The government of Imo State has responded to the purported phone conversation made by former governor Emeka Ihedioha, in which he allegedly stated, “There will be no peace in Imo State until I return to power.”
In the video that went viral on social media, someone allegedly taped a phone call in which Mr. Ihedioha stated that there will be no peace in the state as long as he is not in office.
The voice replied“They can continue to be in Government House….—they will not succeed in doing anything so long I am there,”
Mr. Ihedioha, a member of the Peoples Democratic Party (PDP), served as governor of Imo State until January 2020, when the Supreme Court removed him from office and pronounced Hope Uzodinma of the All Progressives Congress (APC) the victor of the 2019 governorship election.
During a phone chat with PREMIUM TIMES on Monday, the Imo State commissioner for Information, Declan Emelumba, asserted that Mr. Ihedioha made the phone call and that the state has considerable evidence to prove it.
However, in a statement released on Sunday, the former governor denied making the phone contact and accused the government of Imo State of “forgery.”
Mr.
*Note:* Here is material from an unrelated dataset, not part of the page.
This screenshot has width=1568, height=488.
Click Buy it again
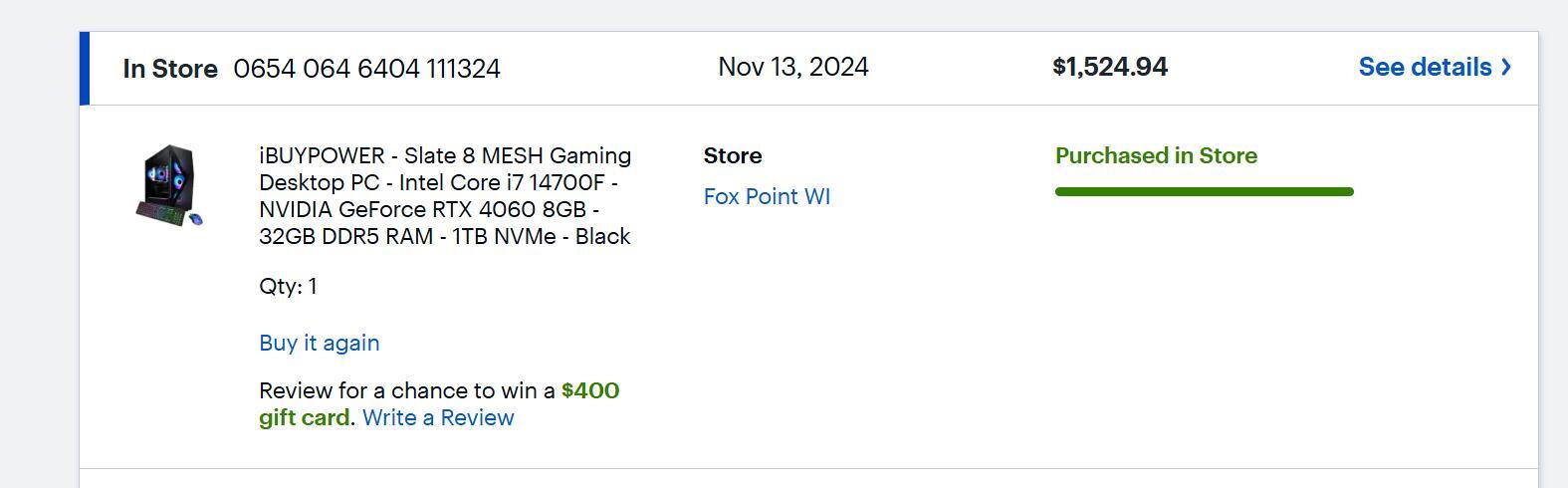[x=319, y=343]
Ihedioha, a former deputy speaker of the House of Representatives, also elaborated on a purported letter he wrote to the Attorney General of the Federation, Abubakar Malami, urging the federal government not to release Nnamdi Kanu, the leader of the Indigenous People of Biafra (IPOB), despite the decision of the Court of Appeal.
“How does that make sense? If anyone should be afraid of a free Mazi Nnamdi Kanu, it is Hope Uzodimma. The fact that he and fellow characters will concoct such a letter shows the level they are prepared to go in order to hang on to the power they acquired through dubious means,” he said. he added.
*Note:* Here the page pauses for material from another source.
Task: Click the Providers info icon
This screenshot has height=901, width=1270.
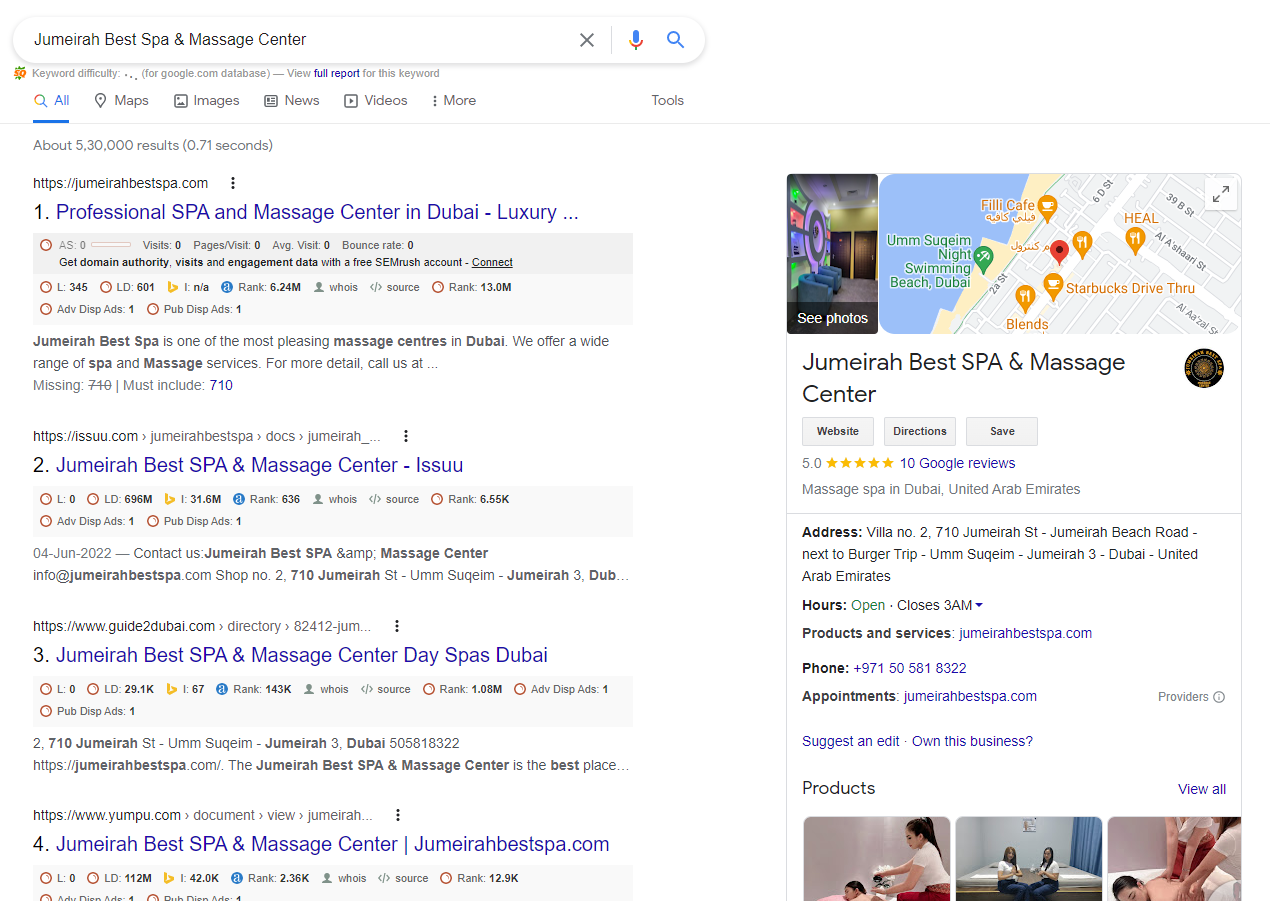Action: (x=1219, y=697)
Therefore, Mr. Ihedioha demanded an investigation into the two claims made against him.
In response to the remark, Mr. Emelumba stated that the former governor made the call on Friday and that the state administration is challenging him to deny making the call.
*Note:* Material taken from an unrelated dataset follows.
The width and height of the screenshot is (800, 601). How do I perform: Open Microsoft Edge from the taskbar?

According to the commissioner, Mr. Ihedioha’s statement did not categorically deny making the call.
“I expect him to come out and say that was not my voice, that ‘I never spoke to anybody and I can prove it. You know it is not easy to prove.
“I am challenging him—he is lying. That is his voice. I am challenging him that he is lying, and he knows it is his voice. He had a phone conversation with somebody on the telephone on Friday in the afternoon or evening time. He knows that he stated that. It is not enough to hide under the cover that the government did it. That is nonsense.
“He knows that he is lying, I am challenging him. If he comes out categorically that ‘i did not have any telephone conversation with anybody on Friday and the voice on that audio is mine. I will come out and give evidence that it is him. As far as we are concerned, he has not denied anything, he is only running around and away from the fact,” the commissioner said.
Mr. Emelumba further stated that the government considers the matter to be of the utmost gravity and that security authorities are now examining the phone conversation.
The inquiry, according to the commissioner, will reveal that Mr. Iheidoha made the call.
“Like I said, he is trying to divert attention that won’t work. I believe security agencies are investigating the matter.
“Saying the state will have no peace until he returns to power and all the rubbish he said. As far as we are concerned, it is not a matter of him calling for a probe or not, the important thing is that it is a serious matter that state security agencies must look into. I can assure you that it will be proven at the end of the day that he called, and shame will be his.”
In recent years, the state has been the epicenter of insecurity in the South East, with numerous attacks on civilians and military personnel.
Some of the murders and attacks have been attributed to the outlawed Eastern Security Network, the militant wing of IPOB, and the unidentified gunman.
Although Mr. Uzodinma has repeatedly threatened to identify the state’s sponsors of insecurity, he has failed to do so.
In addition to Mr. Ihedioha, the governor is engaged in a protracted political conflict with Rochas Okorocha, one of his predecessors. Their repeated conflicts have increased tension in Imo and exacerbated the state’s security problems.